Lily-yellow, tiger-gold the color of the sunlight flooding down on summer solstice like blessings, like good fortune, a healing and flourishing.

Eastern Tiger Swallowtail basking
Papilio glaucus

Under glowing leaves that undulate in the wind will I find one glorious afternoon to own my life; all mine, to do with as I will. 


Wild Sarsparilla
Aralia nudicaulis

Last evening, solstice eve, I and my wild-loving sisters tended to the native gardens by the lake near my home.

Together we weeded, planted, watered, sharing our bodily energy to care for native habitat of many species of flowers, sedges, and grasses. All out of real love for the monarch butterfly and every other insect, bird and person that it nurtures.

As someone who tends to go my own way, I too rarely seek out the joys of fellowship. I suffer from the self-imposed delusion that I am a misfit in almost any group of three or more people.

But the gardening women are lovely, kind and funny.

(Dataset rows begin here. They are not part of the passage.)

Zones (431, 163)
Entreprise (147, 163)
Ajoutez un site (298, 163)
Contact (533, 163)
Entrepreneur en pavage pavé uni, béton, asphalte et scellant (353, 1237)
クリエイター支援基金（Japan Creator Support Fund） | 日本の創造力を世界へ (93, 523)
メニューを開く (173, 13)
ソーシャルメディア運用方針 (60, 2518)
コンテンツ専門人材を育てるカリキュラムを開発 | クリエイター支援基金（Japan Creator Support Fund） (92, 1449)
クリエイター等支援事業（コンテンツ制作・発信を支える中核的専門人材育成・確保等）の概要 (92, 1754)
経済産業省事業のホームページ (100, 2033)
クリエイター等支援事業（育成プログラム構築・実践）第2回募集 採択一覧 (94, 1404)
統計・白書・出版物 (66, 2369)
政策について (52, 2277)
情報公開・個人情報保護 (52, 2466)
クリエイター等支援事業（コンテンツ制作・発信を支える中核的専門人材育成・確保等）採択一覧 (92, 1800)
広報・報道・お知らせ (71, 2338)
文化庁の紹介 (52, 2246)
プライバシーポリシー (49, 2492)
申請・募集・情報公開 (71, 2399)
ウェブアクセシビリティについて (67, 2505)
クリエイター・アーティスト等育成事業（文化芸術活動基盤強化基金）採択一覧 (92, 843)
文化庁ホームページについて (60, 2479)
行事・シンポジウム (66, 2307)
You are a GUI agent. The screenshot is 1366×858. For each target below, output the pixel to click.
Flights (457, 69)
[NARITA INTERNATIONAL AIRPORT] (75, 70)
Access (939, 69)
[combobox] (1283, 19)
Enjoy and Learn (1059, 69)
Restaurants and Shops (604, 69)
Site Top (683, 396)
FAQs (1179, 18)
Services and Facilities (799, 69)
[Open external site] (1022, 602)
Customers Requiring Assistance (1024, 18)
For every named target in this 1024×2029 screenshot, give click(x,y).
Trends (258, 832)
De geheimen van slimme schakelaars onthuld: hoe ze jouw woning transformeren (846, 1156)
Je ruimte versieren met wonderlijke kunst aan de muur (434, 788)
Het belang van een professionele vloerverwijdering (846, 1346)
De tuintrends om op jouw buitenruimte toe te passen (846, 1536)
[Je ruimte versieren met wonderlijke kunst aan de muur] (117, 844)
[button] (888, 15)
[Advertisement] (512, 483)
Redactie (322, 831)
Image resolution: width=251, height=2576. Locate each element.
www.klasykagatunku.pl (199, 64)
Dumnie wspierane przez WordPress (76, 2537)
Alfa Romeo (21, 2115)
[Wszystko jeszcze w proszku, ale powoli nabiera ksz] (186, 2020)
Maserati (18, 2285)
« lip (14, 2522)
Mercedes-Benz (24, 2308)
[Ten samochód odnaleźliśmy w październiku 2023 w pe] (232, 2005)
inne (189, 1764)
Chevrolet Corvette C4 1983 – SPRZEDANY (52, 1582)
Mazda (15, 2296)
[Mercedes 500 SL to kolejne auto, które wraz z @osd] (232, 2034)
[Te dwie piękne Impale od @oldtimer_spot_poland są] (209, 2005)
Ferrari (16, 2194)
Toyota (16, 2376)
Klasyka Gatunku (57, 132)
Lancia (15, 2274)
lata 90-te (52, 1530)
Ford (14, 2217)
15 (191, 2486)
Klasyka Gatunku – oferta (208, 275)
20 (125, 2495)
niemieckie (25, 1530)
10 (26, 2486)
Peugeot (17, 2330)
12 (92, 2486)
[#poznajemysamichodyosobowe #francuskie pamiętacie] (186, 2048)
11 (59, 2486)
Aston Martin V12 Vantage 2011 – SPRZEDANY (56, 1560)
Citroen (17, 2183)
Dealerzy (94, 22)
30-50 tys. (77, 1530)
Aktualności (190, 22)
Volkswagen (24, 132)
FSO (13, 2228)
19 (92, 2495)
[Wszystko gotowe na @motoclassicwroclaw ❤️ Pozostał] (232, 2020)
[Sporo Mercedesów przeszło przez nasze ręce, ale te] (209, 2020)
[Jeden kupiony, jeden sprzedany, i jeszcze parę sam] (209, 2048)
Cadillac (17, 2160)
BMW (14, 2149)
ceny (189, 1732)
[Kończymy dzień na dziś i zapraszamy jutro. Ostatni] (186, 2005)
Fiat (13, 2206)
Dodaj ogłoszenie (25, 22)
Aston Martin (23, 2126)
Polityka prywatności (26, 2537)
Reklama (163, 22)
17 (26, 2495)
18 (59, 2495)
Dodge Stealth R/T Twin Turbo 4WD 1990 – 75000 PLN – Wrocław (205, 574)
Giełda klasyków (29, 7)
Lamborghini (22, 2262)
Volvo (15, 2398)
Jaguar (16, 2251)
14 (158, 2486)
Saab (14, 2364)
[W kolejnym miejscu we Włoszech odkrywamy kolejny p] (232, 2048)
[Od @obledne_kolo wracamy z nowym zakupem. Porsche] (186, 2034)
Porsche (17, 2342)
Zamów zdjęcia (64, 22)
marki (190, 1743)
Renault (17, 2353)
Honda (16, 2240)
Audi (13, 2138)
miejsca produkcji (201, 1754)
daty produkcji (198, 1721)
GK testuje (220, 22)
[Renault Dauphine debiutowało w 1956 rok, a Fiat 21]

Practical and full of earth knowledge, as you would expect from persons living close to the soil. They share their wisdom generously with all who ask.

It seems strange to me that I still seek role models for how to live my life when I am at this age. Life is a work in progress. Still I am trying on ways of being like identities for the choosing, wondering, Is this it? Does this feel like a life that makes sense?  

But how else could it be. Life needs to change as I change,  something I am mulling over now more than ever as we think about where we want to make our next home.

Because the answer to those questions depends on the life I and we want to live; and on my clarity and bravery about that life, which are currently in short supply.

Bunchberry
Cornus canadensis

When my thoughts circle and circle, I know it is time to stop thinking. Go outside. Be animal, be spirit, be present and unminding and unknowing. Now, the yellow-rumped warbler calls again and again, his voice carried on a south wind through my open windows. I'm coming!


Stemless Lady's-Slipper ready to bloom
Cypripedium acaule

I send to you solstice blessings, my wild-loving friends in both hemispheres. I wish you a hopeful bright spot today, a restorative retreat of sorts, even if only of the mind.




 All of the images in this post were taken about a week ago along the North Shore of Lake Superior, where we stayed in a small wooden cabin hugging the lake, windows open all night to the sound of waves hitting the shore.